## DATA SHOWN
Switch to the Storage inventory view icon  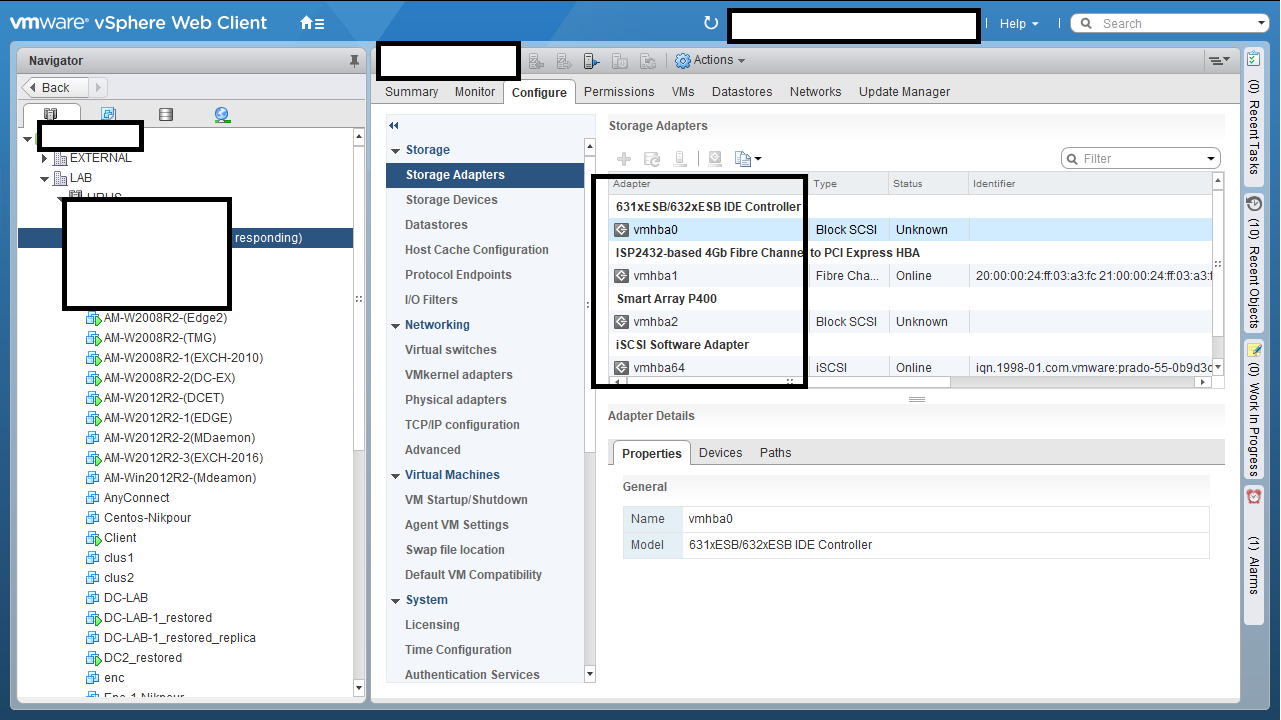point(166,115)
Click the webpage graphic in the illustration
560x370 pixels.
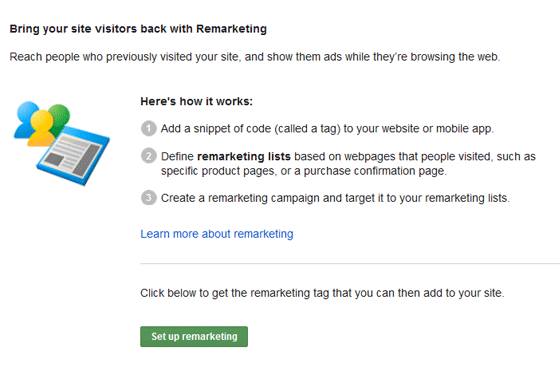tap(73, 155)
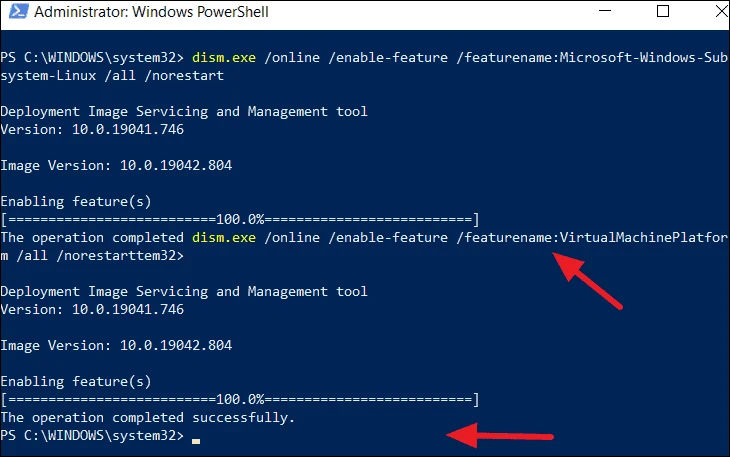Click the red arrow pointing at VirtualMachinePlatform

click(587, 280)

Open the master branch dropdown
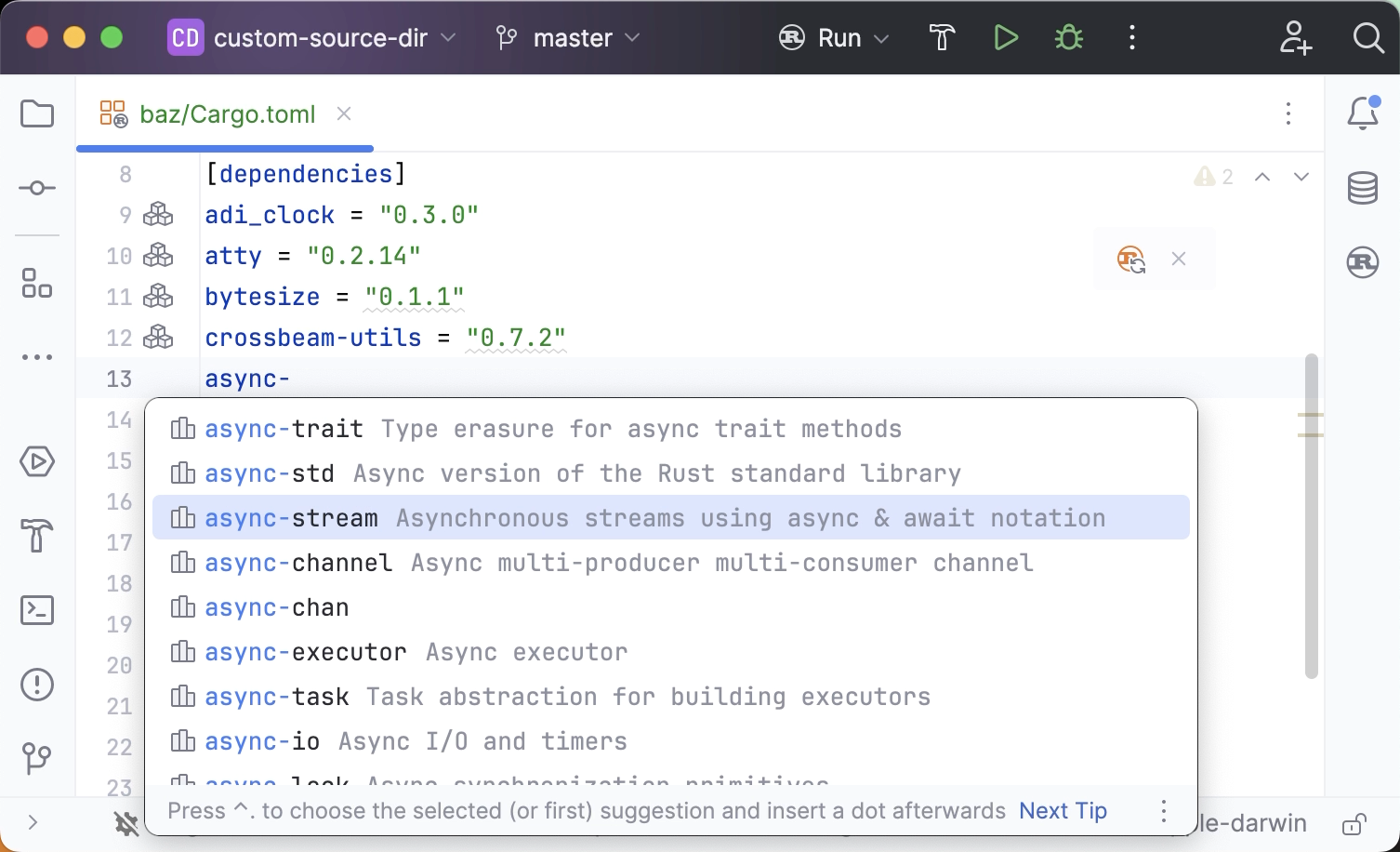(x=565, y=37)
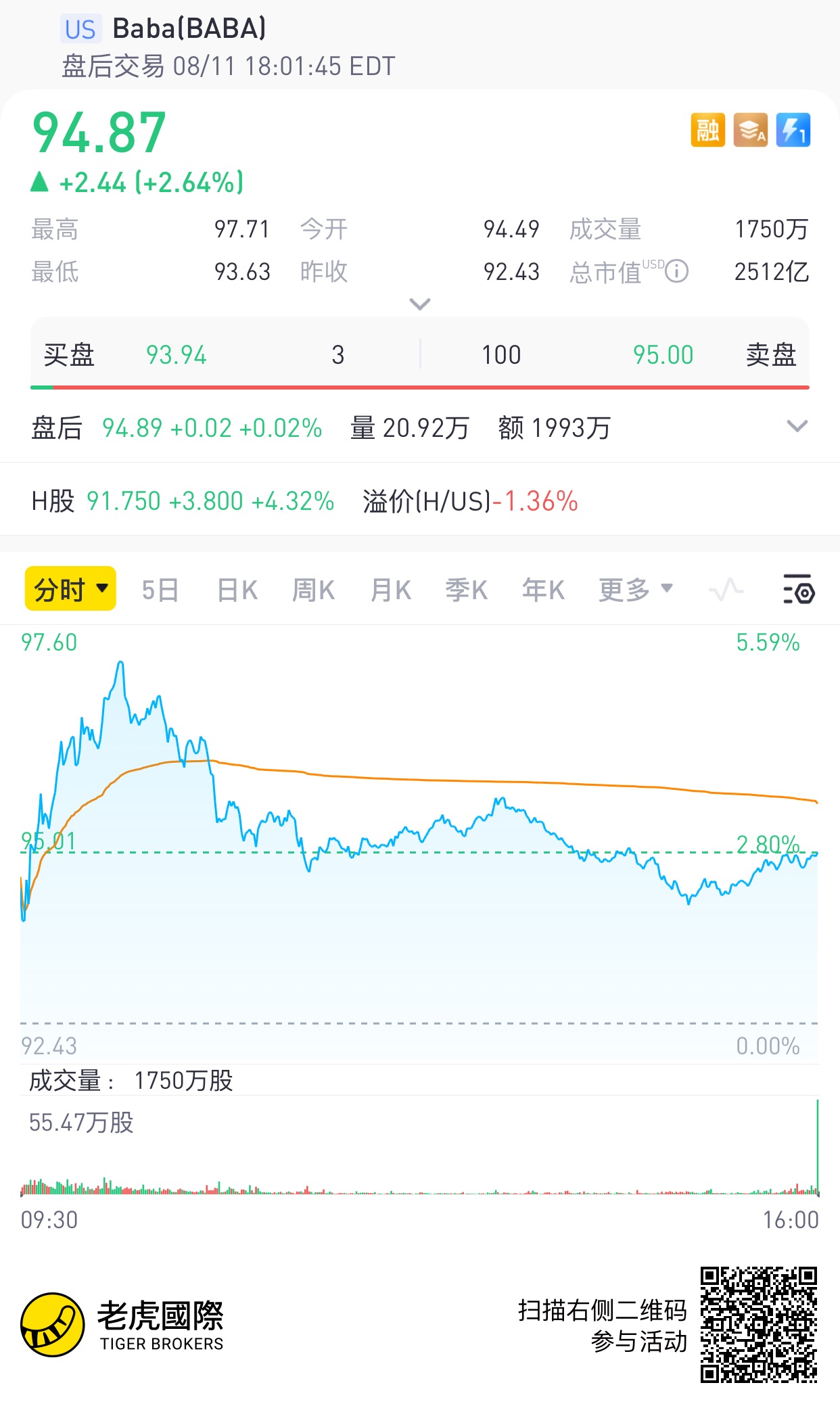This screenshot has height=1406, width=840.
Task: Switch to the 5日 tab
Action: [x=160, y=590]
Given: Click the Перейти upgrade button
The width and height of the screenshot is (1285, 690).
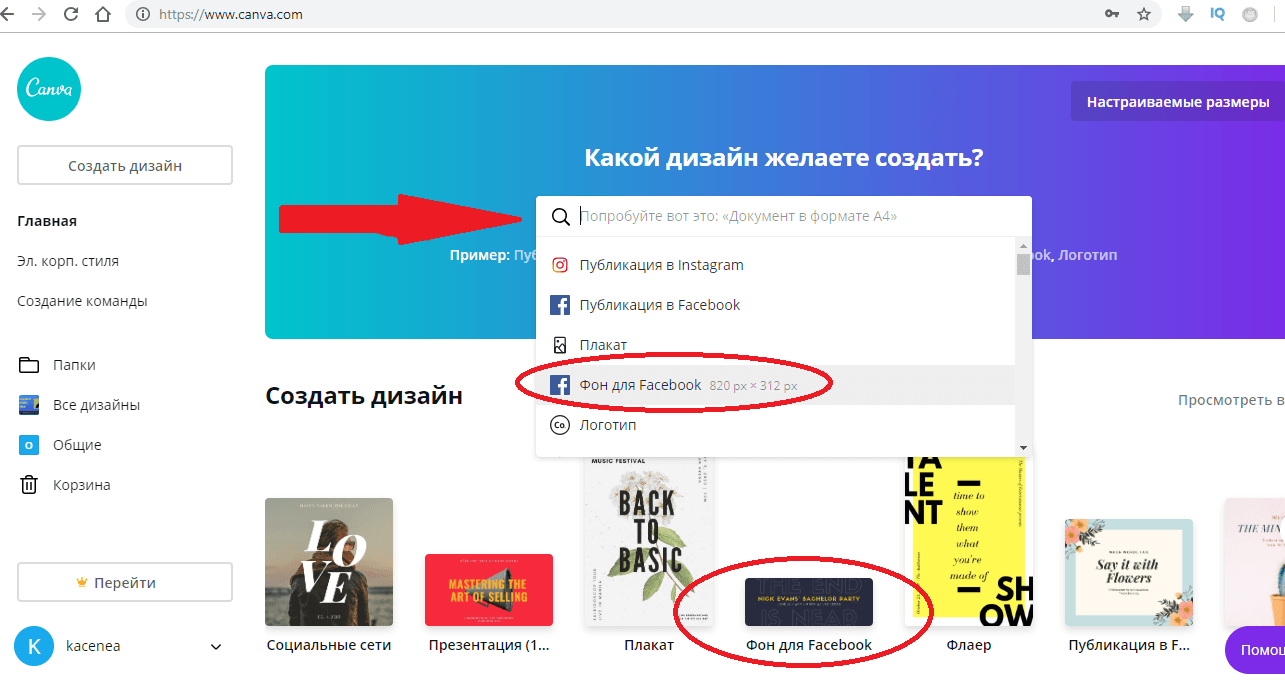Looking at the screenshot, I should point(125,582).
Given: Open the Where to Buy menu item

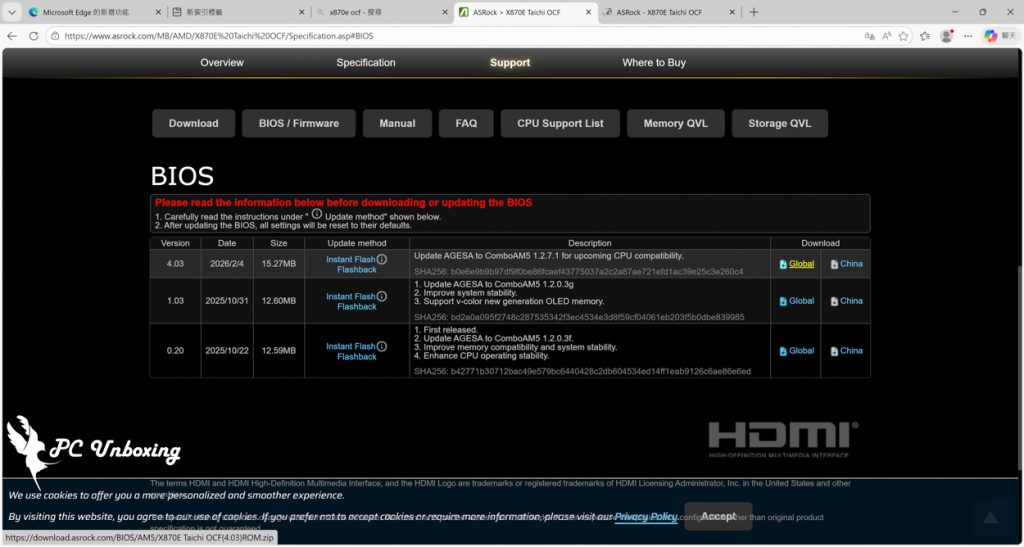Looking at the screenshot, I should (x=654, y=63).
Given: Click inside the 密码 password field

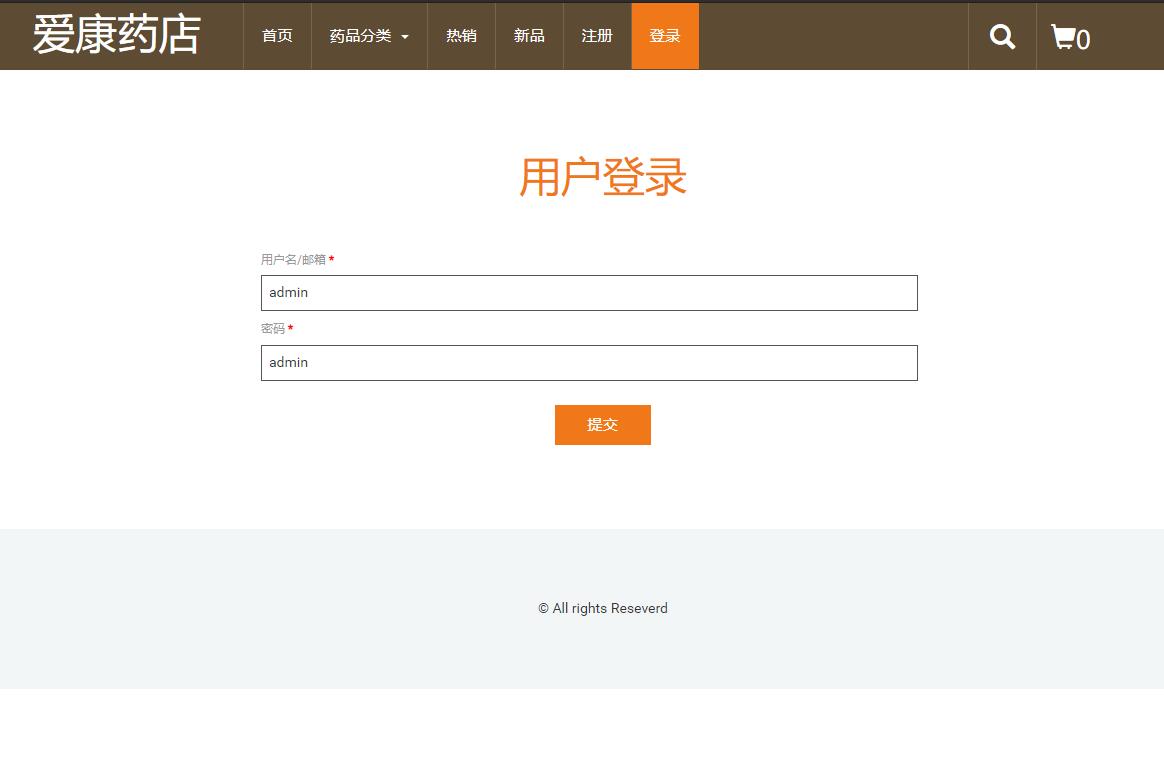Looking at the screenshot, I should (589, 362).
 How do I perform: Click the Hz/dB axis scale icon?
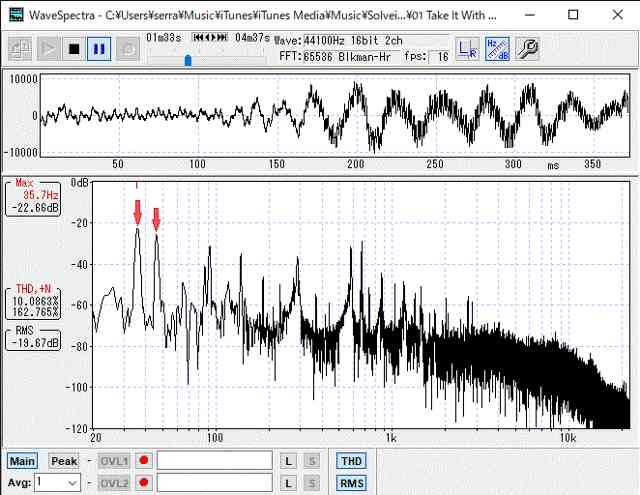pyautogui.click(x=495, y=48)
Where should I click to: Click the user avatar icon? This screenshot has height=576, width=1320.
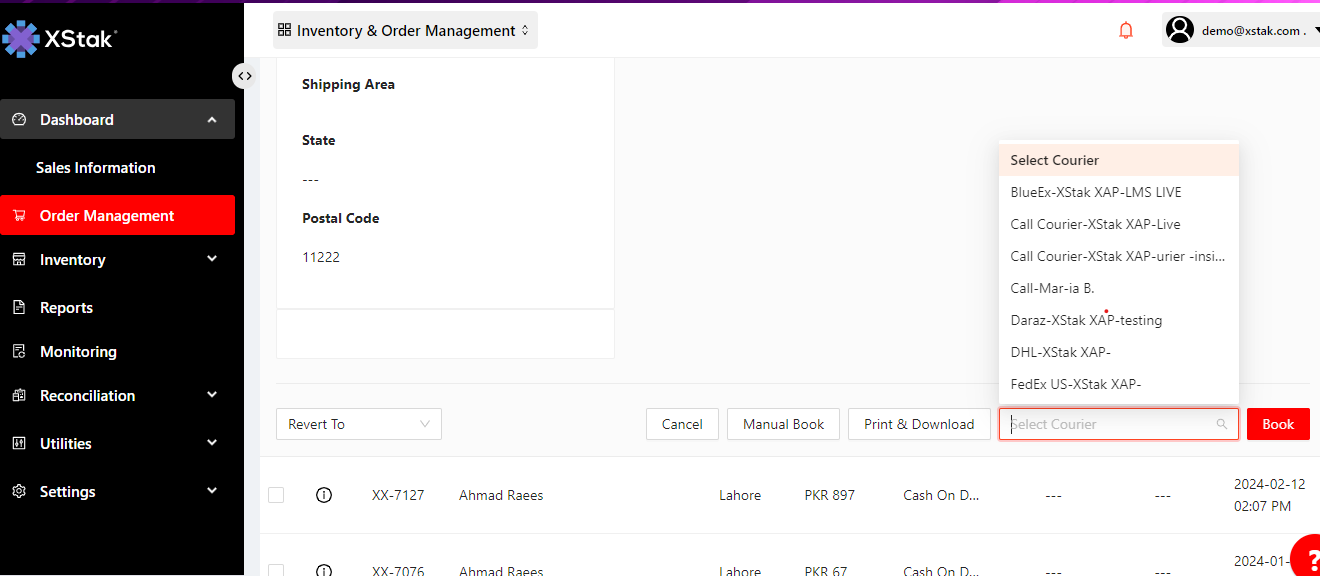pyautogui.click(x=1180, y=30)
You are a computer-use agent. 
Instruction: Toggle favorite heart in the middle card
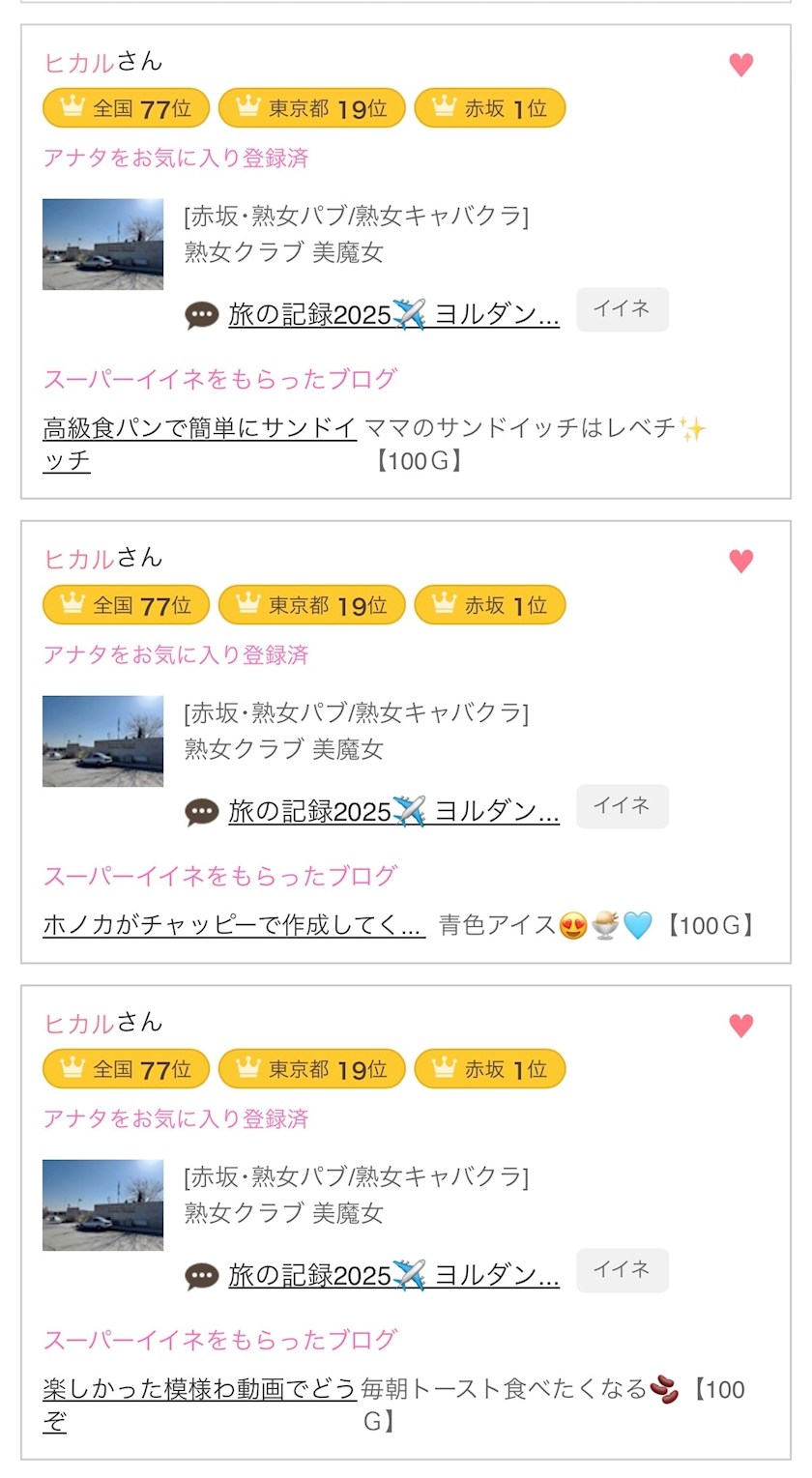(740, 561)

## WORK TO BE COMPLETED
Could you set down exactly, and only, the lines from the line containing "Open the master branch dropdown" through the last line of the records, both included, without the pictures?

## SOLUTION TO THE PROBLEM
Open the master branch dropdown
(x=565, y=37)
This screenshot has height=1406, width=840.
Task: Switch to the 5日 tab
Action: [x=160, y=590]
Given: Click the Перейти upgrade button
The width and height of the screenshot is (1285, 690).
Looking at the screenshot, I should point(125,582).
Given: Open the Where to Buy menu item

Looking at the screenshot, I should (x=654, y=63).
Given: Click inside the 密码 password field

Looking at the screenshot, I should (589, 362).
 How do I perform: Click the Hz/dB axis scale icon?
pyautogui.click(x=495, y=48)
Where should I click to: Click the user avatar icon? This screenshot has height=576, width=1320.
pyautogui.click(x=1180, y=30)
You are a computer-use agent. 
Instruction: Toggle favorite heart in the middle card
(740, 561)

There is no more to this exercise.